IdroceleIl termine idrocele si usa in medicina per indicare nell’uomo un ingrossamento del testicolo a seguito di un versamento sieroso nella tonaca vaginale propria.

Questa è una guaina che normalmente riveste il testicolo stesso. L’idrocele può essere monolaterale o bilaterale, e si distingue in idrocele essenziale e idrocele comunicante(pervietà del dotto peritoneo-vaginale).

Diverse sono le cause che possono portare alla raccolta di liquido nella guaina di cui sopra, scatenando la formazione dell’idrocele:

  • causa traumatica
  • causa infiammatoria
  • causa neoplastica (tumori benigni o maligni)
  • idiopatica (su base congenita, per predisposizione familiare)

Dal punto di vista clinico sintomi e segni dell'idrocele sono caratteristici: rigonfiamento di uno o entrambi i testicoli che possono essere dolenti, sia a riposo che alla palpazione. Il turgore è di tipo soffice-elastico e talvolta si associa ad un dolore gravativo che si può irradiare sulla regione pubica.

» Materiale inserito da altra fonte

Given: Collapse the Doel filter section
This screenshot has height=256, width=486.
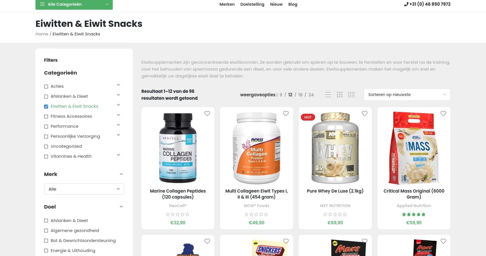Looking at the screenshot, I should click(121, 207).
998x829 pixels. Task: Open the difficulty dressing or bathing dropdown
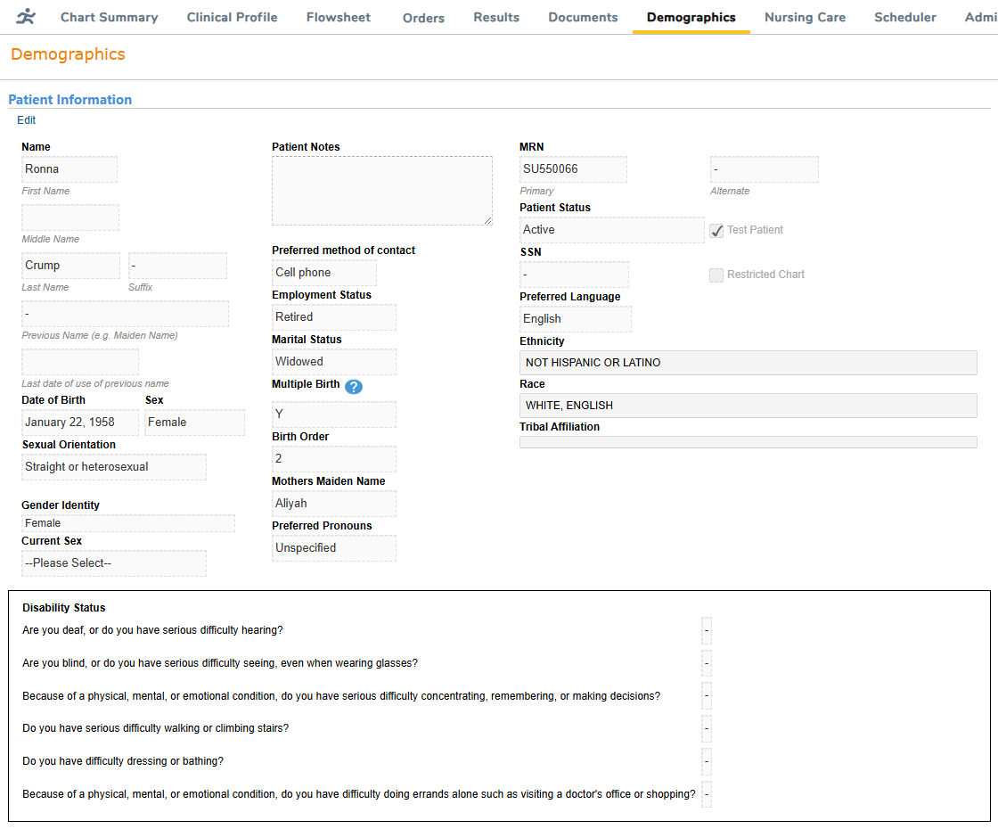tap(707, 761)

Le forme comunicanti con la cavità peroneale si riempiono in posizione eretta ed in seguito a iperpressione endoaddominale (tosse, starnuto, manovra di Valsalva).

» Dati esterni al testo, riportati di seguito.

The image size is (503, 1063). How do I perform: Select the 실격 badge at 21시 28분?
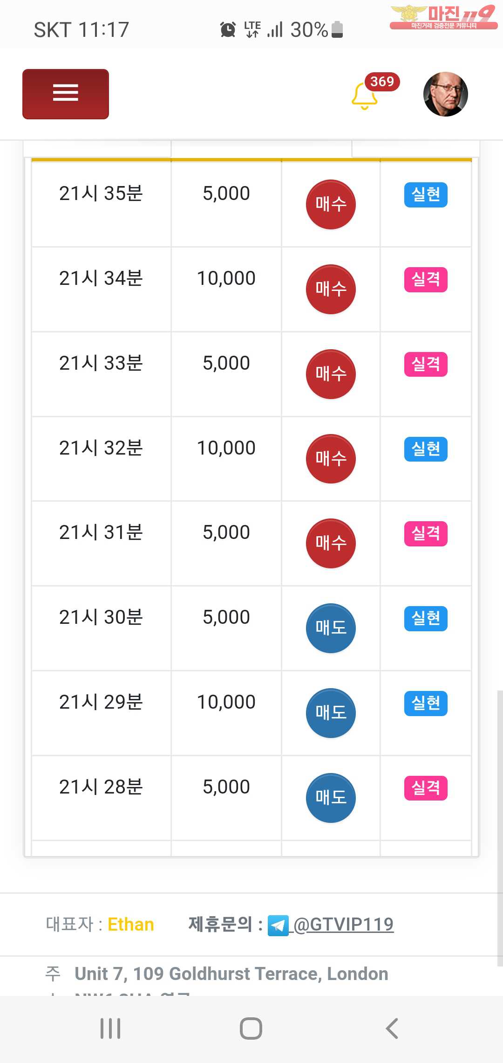(426, 788)
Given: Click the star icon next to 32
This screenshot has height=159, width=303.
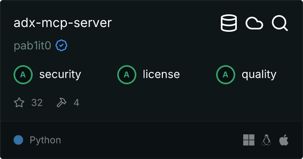Looking at the screenshot, I should tap(19, 103).
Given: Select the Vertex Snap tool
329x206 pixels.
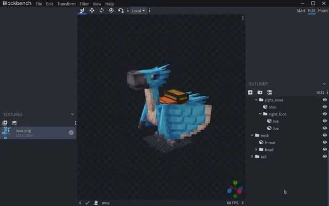Looking at the screenshot, I should 121,10.
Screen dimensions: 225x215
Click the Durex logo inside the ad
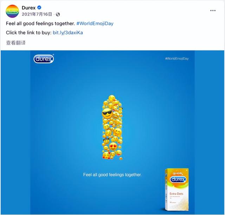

La diagnosi si basa sulla valutazione clinica, sulla ecografia che mette in evidenza il versamento simil-cistico, e sulla transilluminabilità.

La terapia è ovviamento di tipo chirurgico, nella gran parte dei casi, con evacuazione del liquido idrocelico, asportazione della tonaca vaginale esuberante e sull eventuale chiusura del dotto peritoneo-vaginale in caso di idrocele comunicante. Le recidive sono possibili.